** Records for the exercise follows **

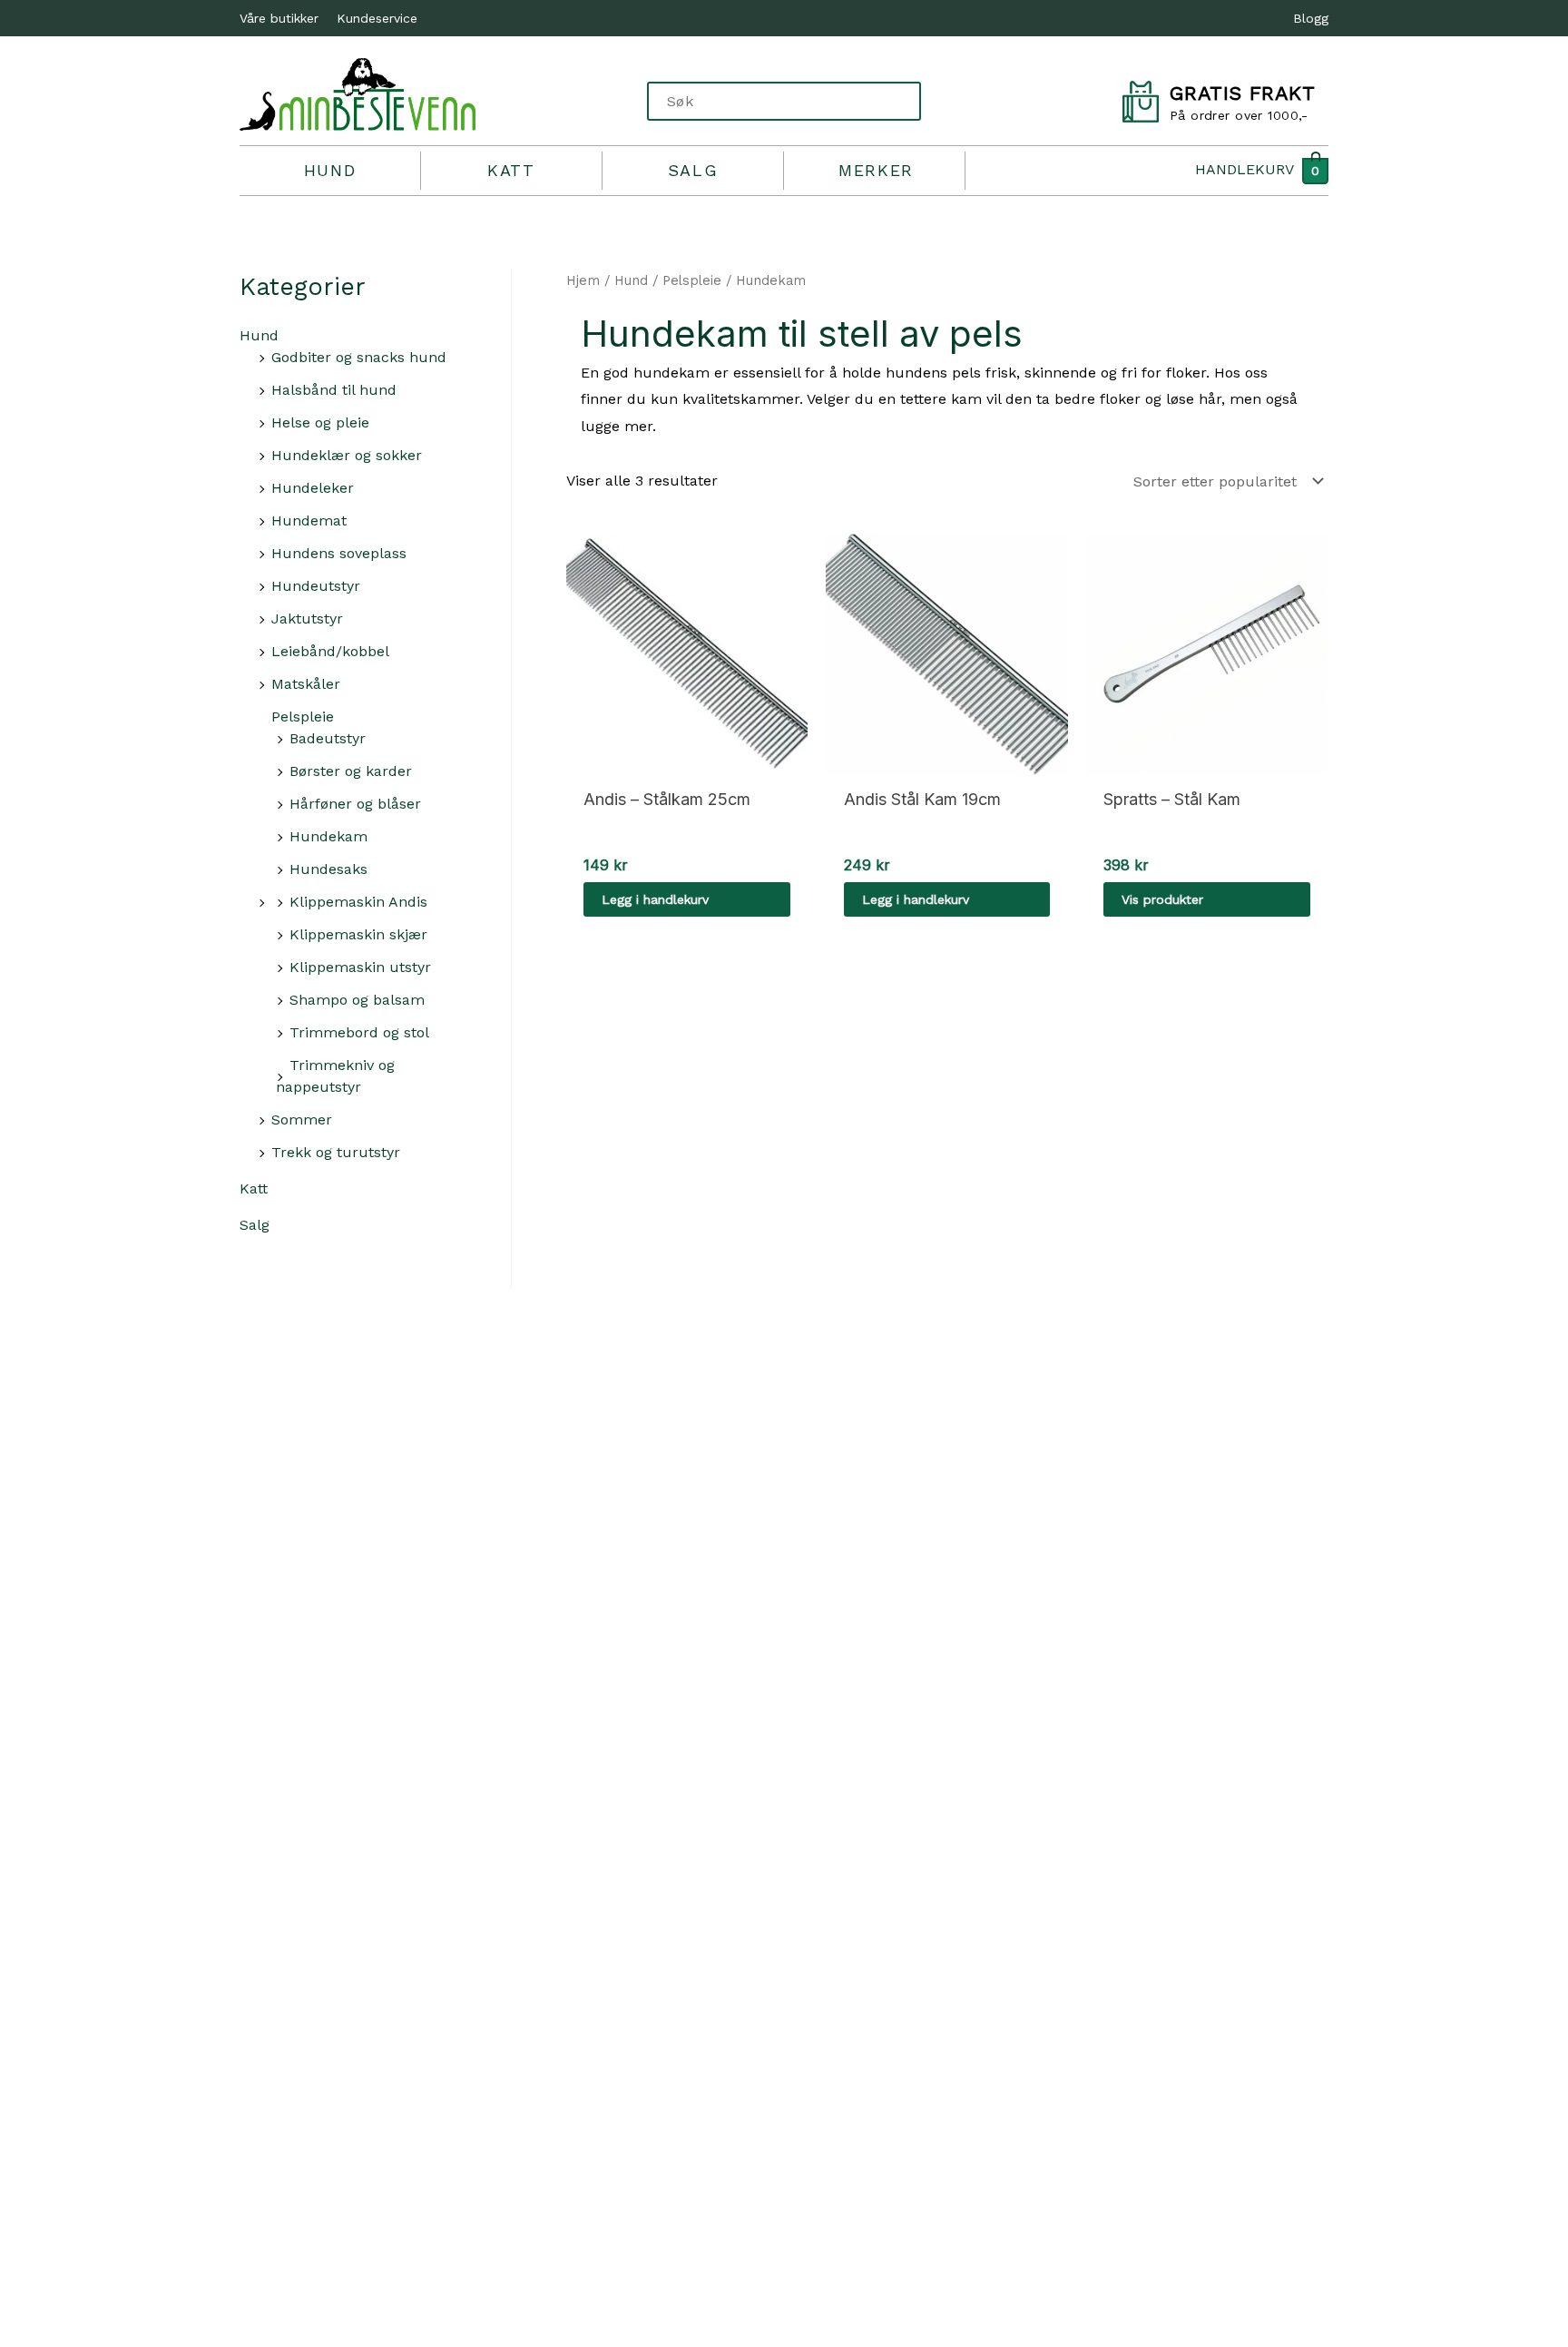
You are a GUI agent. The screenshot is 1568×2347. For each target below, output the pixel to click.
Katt (510, 170)
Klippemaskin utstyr (360, 967)
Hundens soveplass (339, 553)
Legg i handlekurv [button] (655, 899)
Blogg (1310, 18)
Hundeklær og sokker (346, 455)
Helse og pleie (320, 422)
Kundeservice (377, 18)
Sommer (301, 1119)
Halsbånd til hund (334, 389)
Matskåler (305, 683)
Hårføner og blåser (355, 803)
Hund (330, 170)
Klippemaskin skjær (358, 934)
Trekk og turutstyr (335, 1152)
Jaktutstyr (307, 618)
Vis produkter (1162, 899)
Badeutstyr (327, 738)
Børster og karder (350, 771)
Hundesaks (328, 869)
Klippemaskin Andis (358, 901)
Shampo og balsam (357, 999)
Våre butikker (279, 18)
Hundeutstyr (315, 585)
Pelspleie (302, 716)
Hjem (583, 280)
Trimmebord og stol (359, 1032)
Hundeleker (312, 487)
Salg (693, 170)
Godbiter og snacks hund (358, 357)
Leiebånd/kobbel (330, 651)
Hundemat (309, 520)
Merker (876, 170)
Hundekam (328, 836)
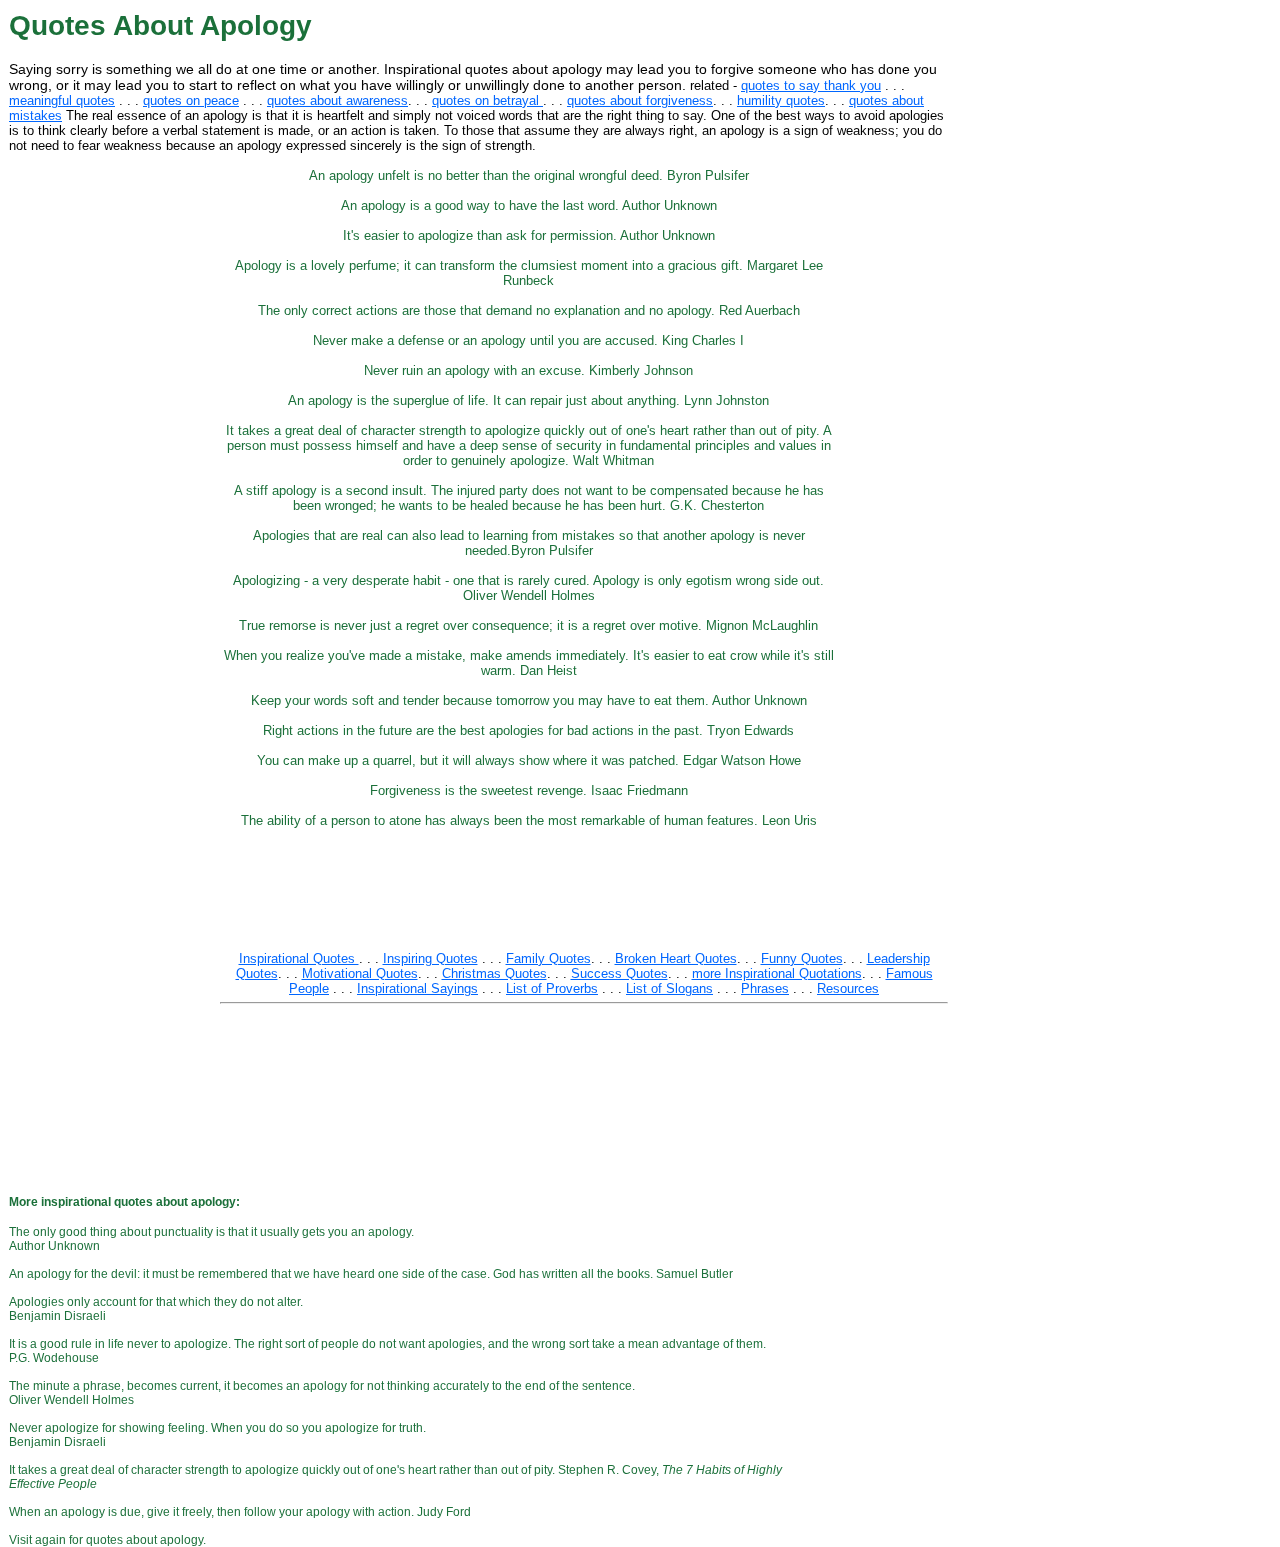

** End of Records for the exercise **

:: Prompt ::
Among the lines of the listing above, which ones hold "Klippemaskin"? Copy them.

:: Result below ::
Klippemaskin utstyr (360, 967)
Klippemaskin skjær (358, 934)
Klippemaskin Andis (358, 901)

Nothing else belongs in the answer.